Kitty can do multiplexing over ssh as well. If you have kitty installed on the remote, you can use Kitty’s builtin ssh wrapper and get a lot of useful features.
https://sw.kovidgoyal.net/kitty/kittens/ssh/#opt-kitten-ssh.forward_remote_control
Don’t tend to have a terminal emulator of any kind installed on remote boxes. They’re headless.
I generally don’t either, but I do install one when using a terminal that has multiplexing. The ssh multiplexing daemon is part of the kitty binary, so it needs to be installed to work. Not really different than installing Tmux on one.
with kitty you can open a new terminal session that sets it’s cwd to the remote directory of the server you’re ssh’d into. Honestly the only thing I can think of that termux can do that kitty can’t is saving sessions
Tmux has probably some specific features Kitty won’t do as good as a native multiplexer? (sorry I’m not the right person to ask this question :s) but It has the features I’m looking for without the need to install one.
It was quite cumbersome to configure a terminal + a multiplexer on MacOS to behave how I liked it. Kitty solved this issue while being fast, simple and a lot of customization in one single app.
One feature that was really important, copy/past over SSH with Micro which involved quite a hacky thing with iTerm2 + Tmux.Also being able to split my windows, create tabs…

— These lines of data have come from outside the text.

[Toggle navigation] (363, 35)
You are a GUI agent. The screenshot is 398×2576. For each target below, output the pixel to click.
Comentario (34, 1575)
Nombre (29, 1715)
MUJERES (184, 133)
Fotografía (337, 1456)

But as I said I have only basic use cases and can’t really say If Kitty’s multiplexing features are on par with Tmux. However, during my web search I read about a lot of people far more knowledge than myself who actually switch to kitty from Tmux without regrets !
I like it mainly because of the image protocol and supporting both x11 and wayland. I still have alacritty installed as well because i like how damn fast it is. If alacritty had proper image support i’d probably only be using alacritty, but they are both great terminal emulators.
I recently switched from alacritty to ghostty as I wanted image support as ghostty implements the kitty protocol for it. Ghostty seems as fast as alacrity to me, but with better support. It even has a tmux type replacement, although I haven’t used it as I don’t need it with sway doing that for me.
Yeah Alacritty was my second pick, but after reading their documentation it seemed more for people accustomed to Vi and the like.
So yeah that’s not something I’m willing to spare some time right now, anyway I’m mostly doing some “sys admin” stuff in my homelab, so simple text editing in a simple terminal is a better fit in my workflow/learning process !
Images in the terminal? At that point you’re just reinventing the GUI.
you are aware that TUI has been a standard thing for ages, right? wanting GUI features inside a terminal isn’t new and i’m not sure if you had a point with this comment other than trying to dunk on them…
It’s very convenient for terminal based file managers. I use it to preview my wallpapers images and then i use a keybind to set it as the wallpaper for my window manager. I also recently started using rmpc, an mpd client that can display album art.